# Removing ramshorn snails in tank



## vwboy53 (Mar 31, 2005)

I have an infestation of ramshorn snails in my tank. Started off with one little blighter, and now tones. I have tried manually removing them, I thought I got rid of them, but every time they come back. 
My thought of the matter is that I use GULP ... poison... GULP , actually snail killer, the one for aquariums! 

Now I know many of you oppose the idea but I don't want to tear the tank down, namely cause I got a large nasty golden sucker, which is a very nervous sort and when I change water, it normally freaks out, and if I try to catch it it will probably hurt itself by smashing into the glass. 

So... I thought that I can remove all the snails I can find, and then use the poison to kill any hidden snails, and hopefully kill any eggs attached anywhere.

My Questions
1) Will it kill the eggs?
2) Any harmfull effects to the fish?


Any other advice / thoughts would be helpful.


----------



## Marc (Oct 13, 2004)

well some fish are known to eat snails. like dwarf puffers.


----------



## uncskainch (Feb 22, 2005)

I recently got a pair of clown loaches and the ramshorn and pond snails in my tank declined dramatically within the first few days.
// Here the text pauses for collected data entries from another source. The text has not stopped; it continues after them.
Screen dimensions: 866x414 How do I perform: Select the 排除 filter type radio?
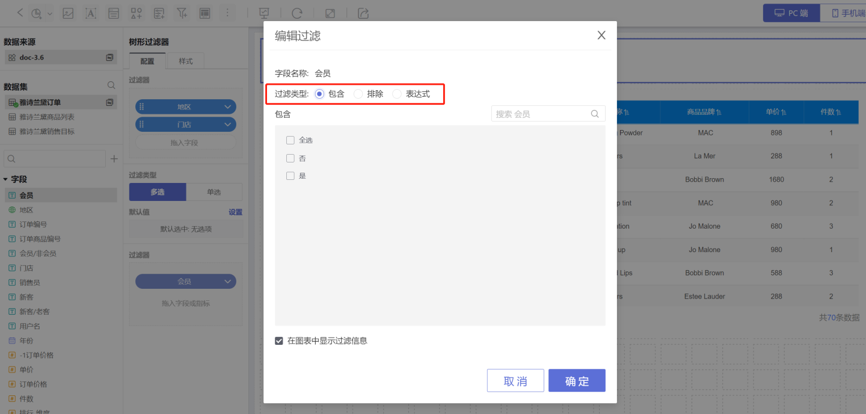point(358,94)
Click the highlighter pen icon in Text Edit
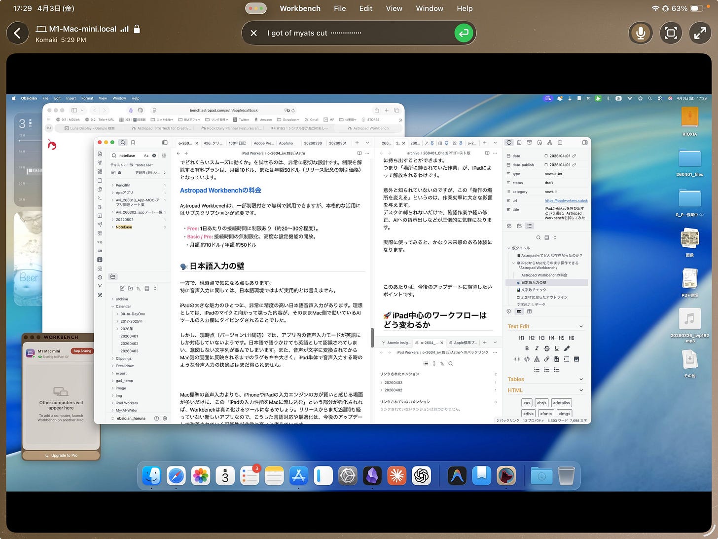This screenshot has width=718, height=539. (567, 348)
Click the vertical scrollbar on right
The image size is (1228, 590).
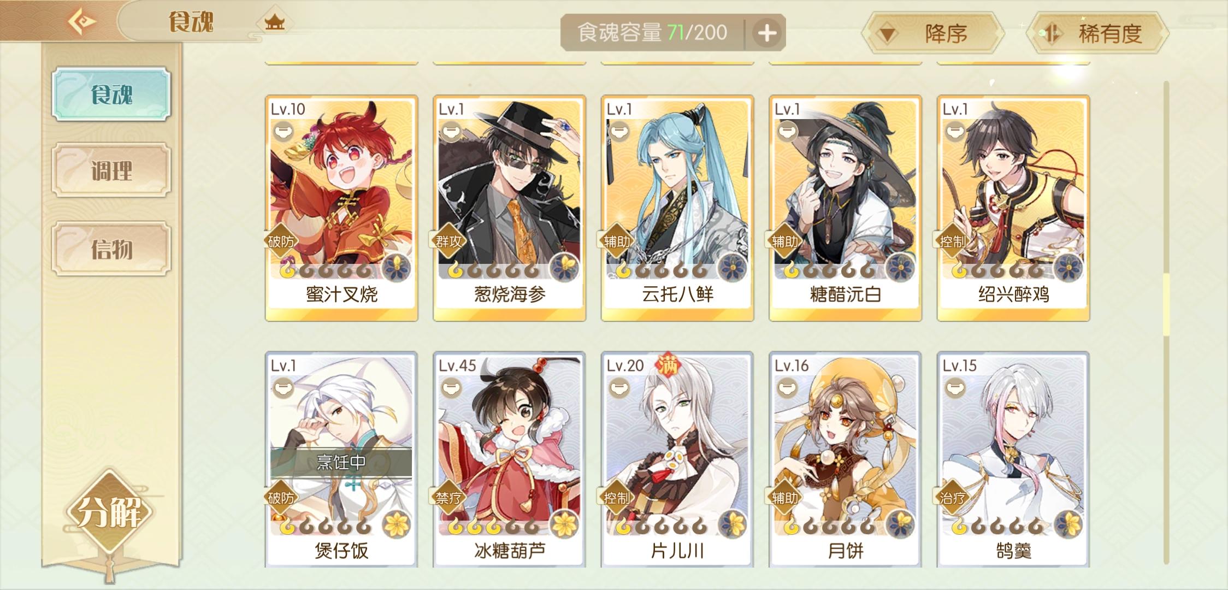1165,322
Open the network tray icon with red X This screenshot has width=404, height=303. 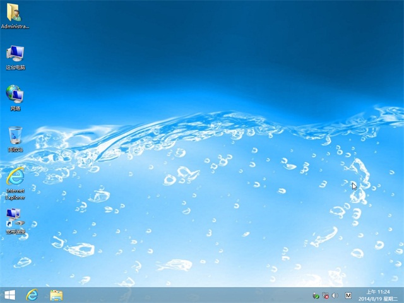tap(325, 295)
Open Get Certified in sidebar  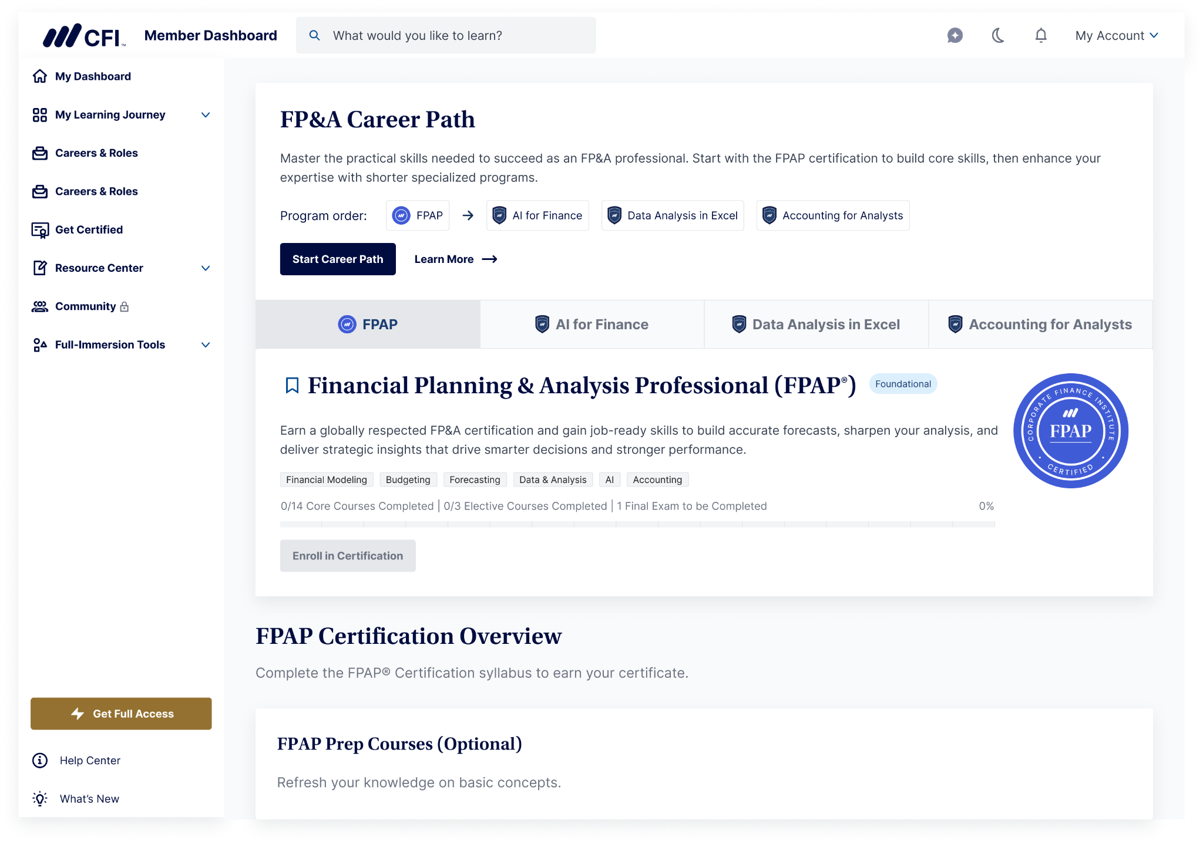coord(89,229)
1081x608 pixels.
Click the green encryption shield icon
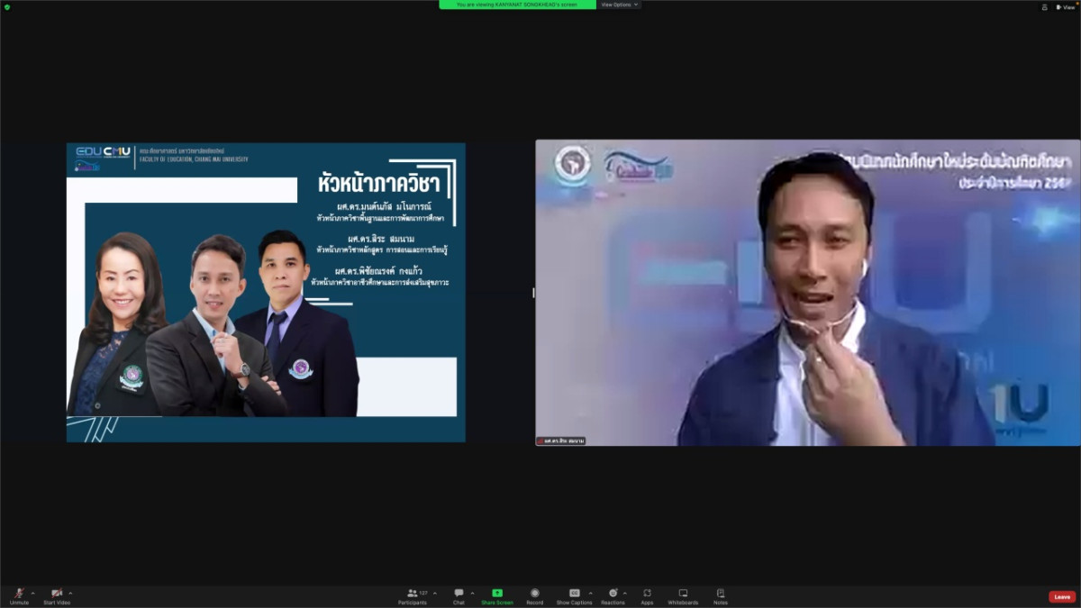pyautogui.click(x=7, y=6)
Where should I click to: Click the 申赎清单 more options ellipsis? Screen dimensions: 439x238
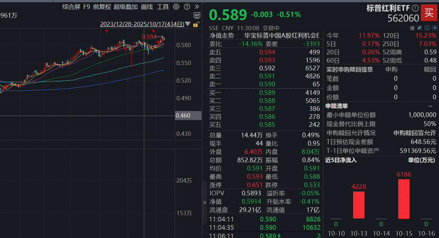point(430,106)
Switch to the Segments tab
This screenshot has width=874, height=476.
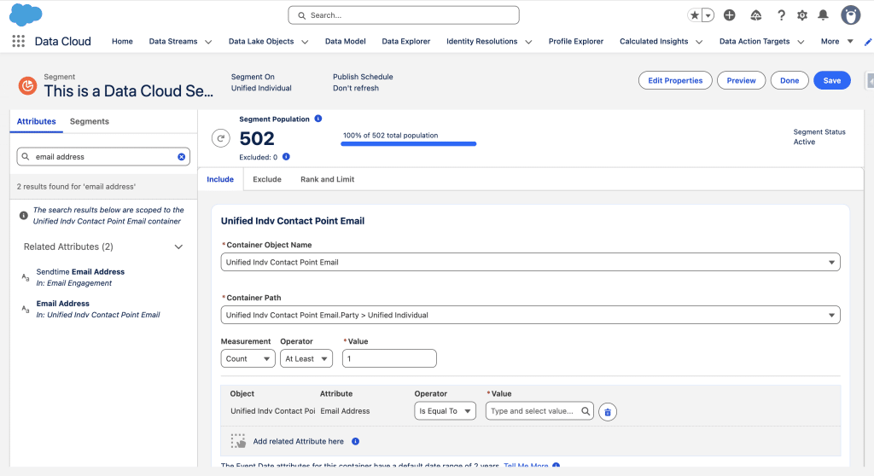tap(89, 121)
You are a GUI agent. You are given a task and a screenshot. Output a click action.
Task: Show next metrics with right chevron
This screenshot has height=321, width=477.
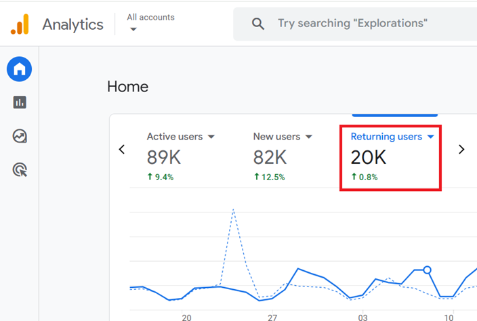tap(461, 150)
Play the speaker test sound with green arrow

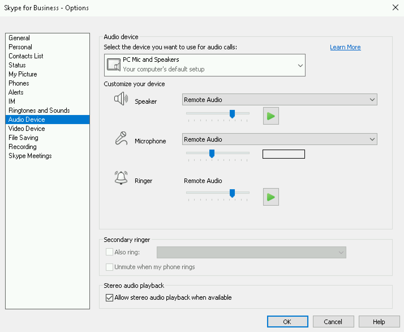(270, 116)
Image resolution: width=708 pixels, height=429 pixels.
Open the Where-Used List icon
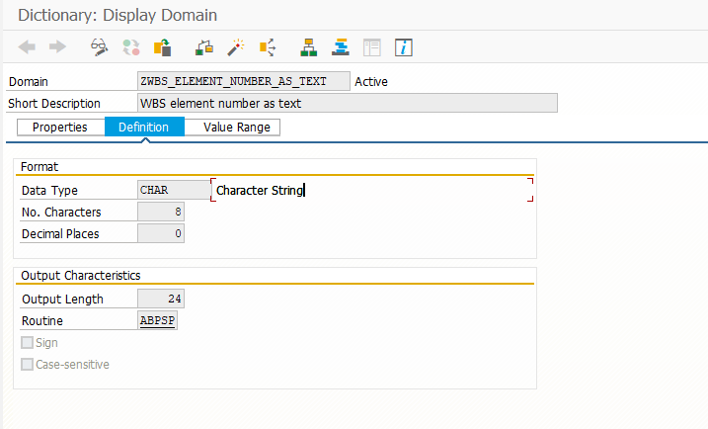point(267,46)
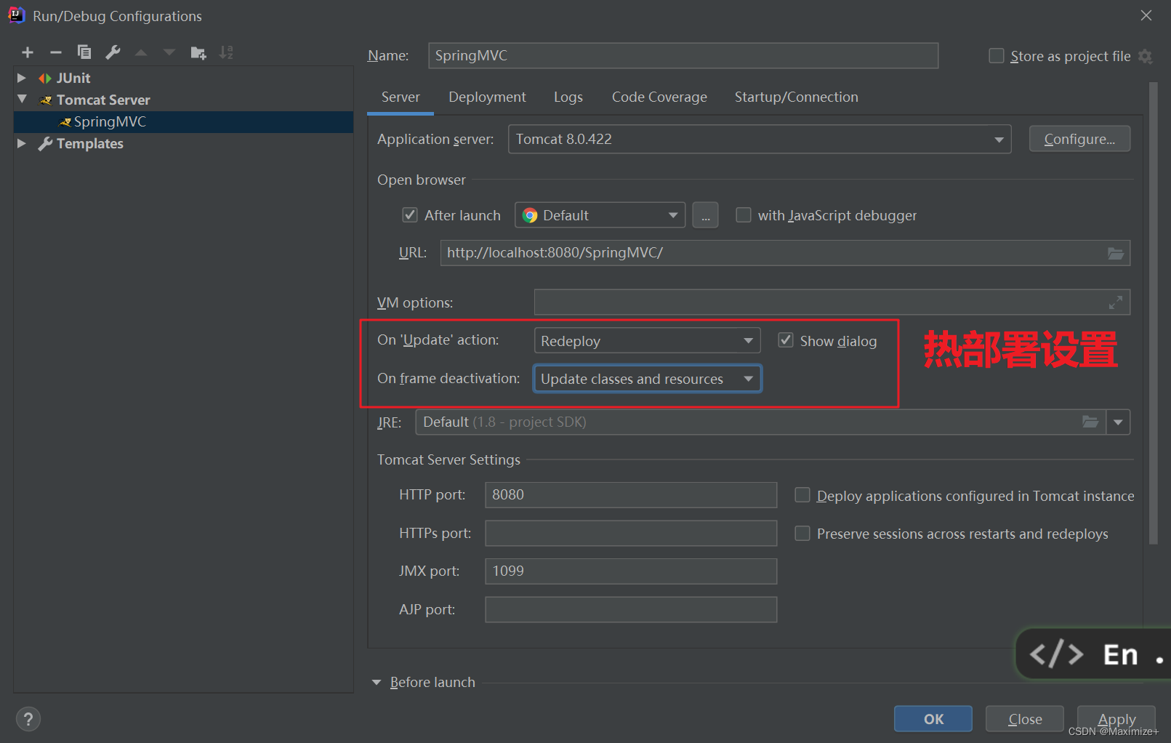Image resolution: width=1171 pixels, height=743 pixels.
Task: Click the Copy Configuration icon
Action: 84,52
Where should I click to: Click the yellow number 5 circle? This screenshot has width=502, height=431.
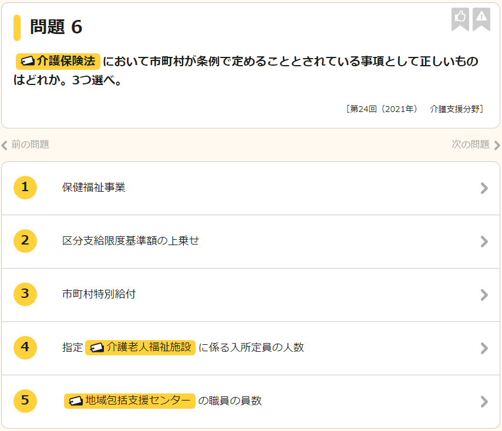[x=25, y=401]
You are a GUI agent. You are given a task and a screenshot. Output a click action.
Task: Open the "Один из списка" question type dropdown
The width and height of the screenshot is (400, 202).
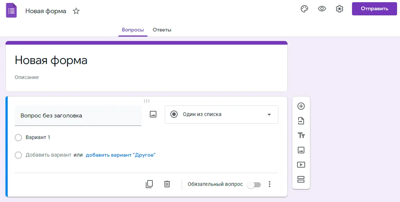(x=221, y=115)
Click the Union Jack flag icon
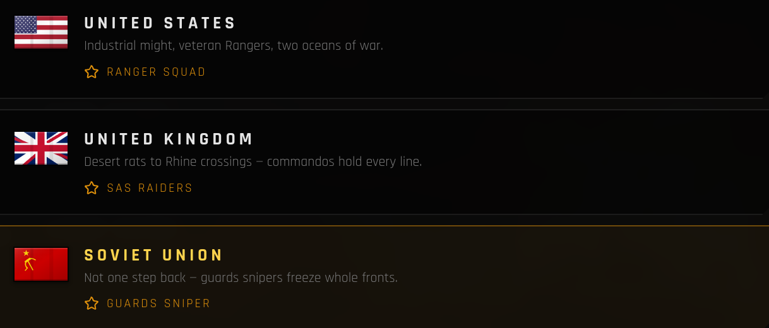The image size is (769, 328). [x=41, y=148]
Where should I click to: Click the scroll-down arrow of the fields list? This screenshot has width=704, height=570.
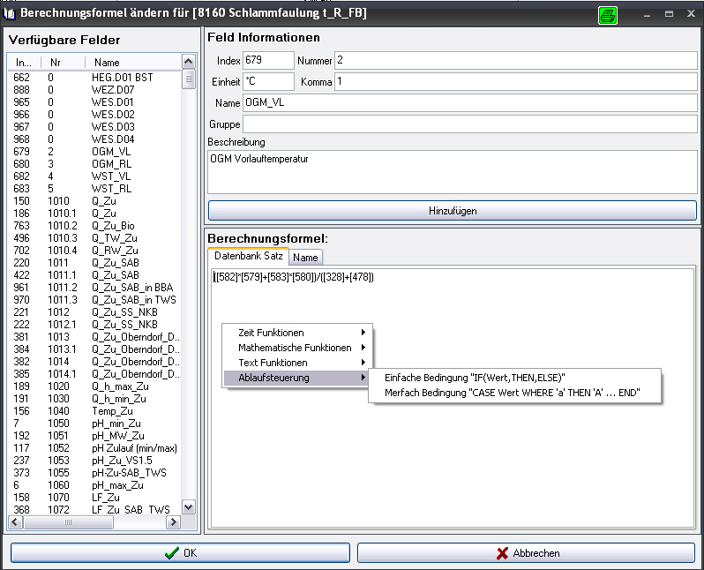point(188,506)
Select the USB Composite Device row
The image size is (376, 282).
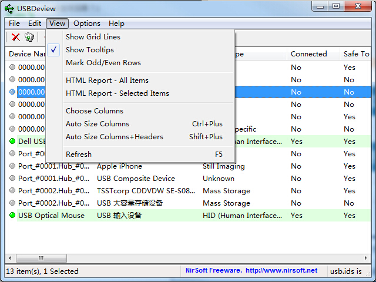click(136, 179)
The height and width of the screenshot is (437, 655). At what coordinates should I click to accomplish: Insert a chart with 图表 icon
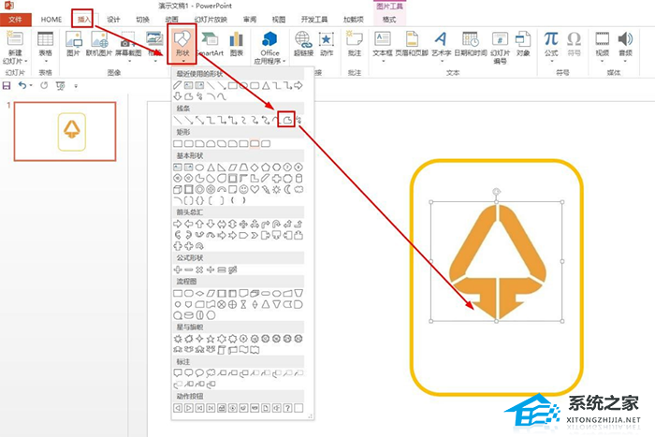tap(237, 44)
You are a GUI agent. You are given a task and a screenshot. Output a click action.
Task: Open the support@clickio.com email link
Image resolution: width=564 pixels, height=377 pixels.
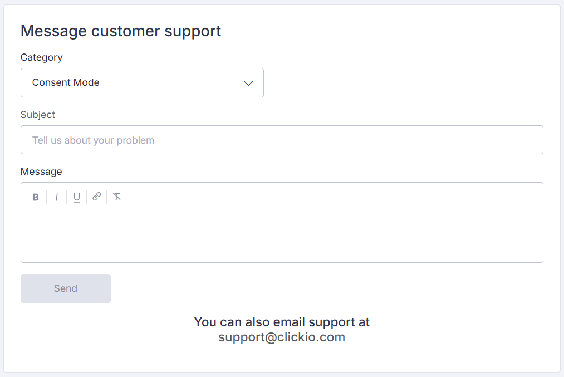point(282,337)

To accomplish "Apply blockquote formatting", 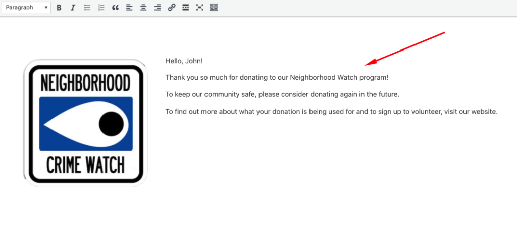I will click(x=115, y=8).
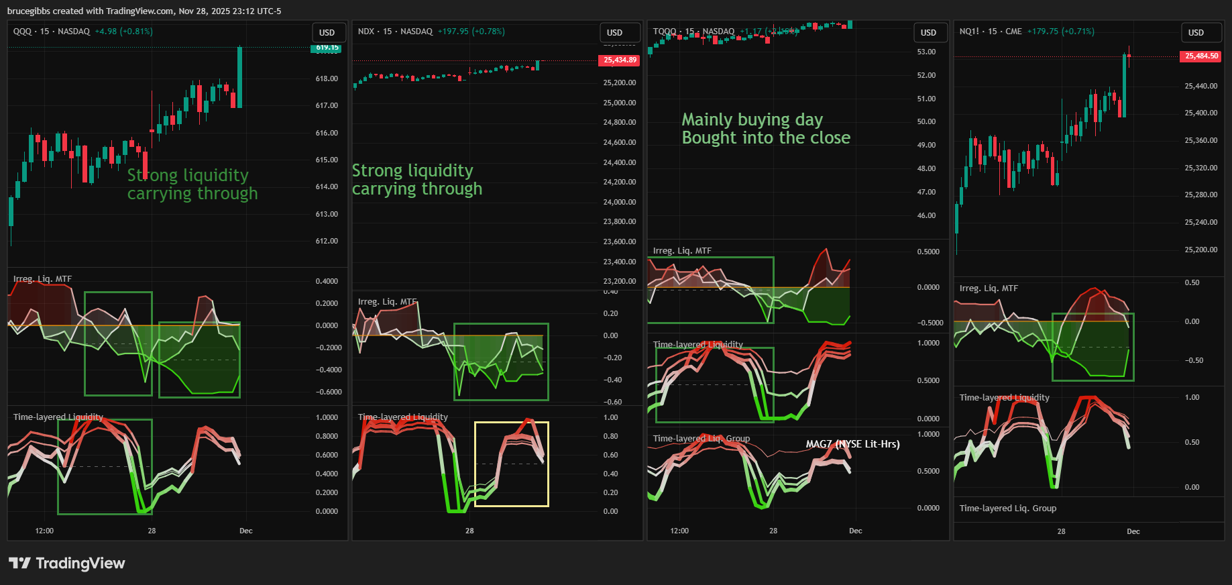This screenshot has width=1232, height=585.
Task: Select the NDX 15 NASDAQ symbol title
Action: [x=395, y=32]
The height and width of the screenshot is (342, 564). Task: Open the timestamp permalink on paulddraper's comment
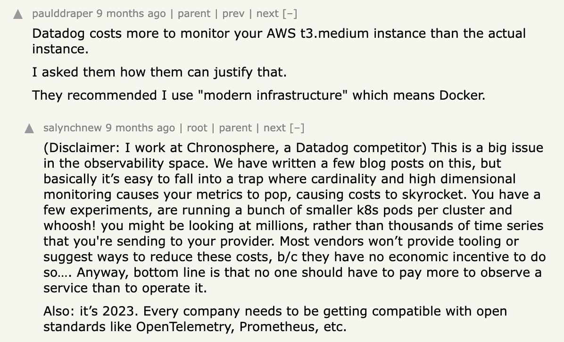pos(131,14)

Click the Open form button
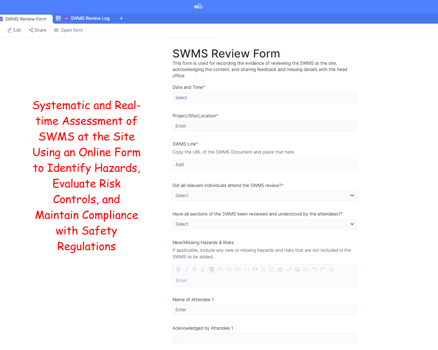[68, 30]
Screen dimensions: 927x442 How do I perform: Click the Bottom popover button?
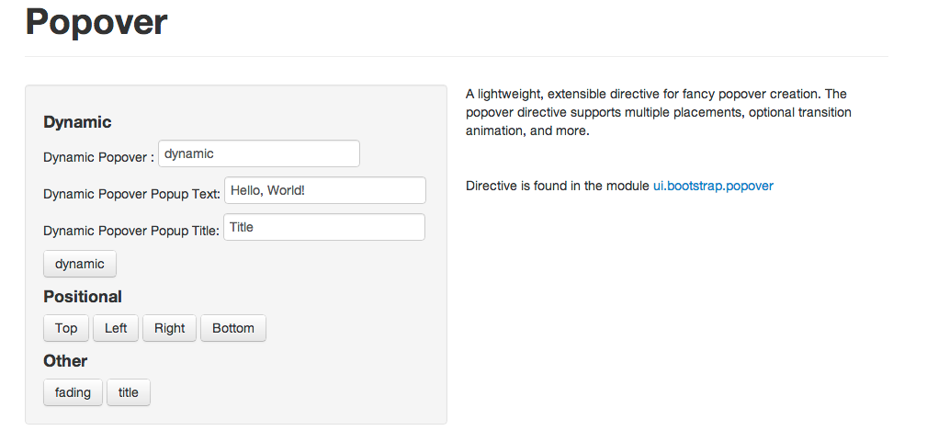click(233, 328)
Mine seem to prefer the pond snails -- I see more empty pond snail shells at the bottom of the tank than ramshorn shells -- but I've seen them dispatch the ramshorns, too, and there was a noticeable decline in both populations very quickly.


----------



## Piscesgirl (Jan 20, 2004)

As a general rule, if your snail populations are increasing, then you are feeding too much. Try to reduce feeding and see how that goes.


----------



## vwboy53 (Mar 31, 2005)

I had a clown loach and did not really see to much of a difference, it died a few months later.
I never had a dwarf puffer, do they go well in community tanks?

Also the population has been steady, but I have been decreasing the food, now down to pinch of flakes twice a day, and two 3/4 piece of algae wafer discs, one in morning, other at afternoon. (other 1/4 for my small planted tank  )
I got 2 golden suckers, 5 albino cory's, two patched cory's, few playts, 2 cherry barbs, 1 dwarf gourami.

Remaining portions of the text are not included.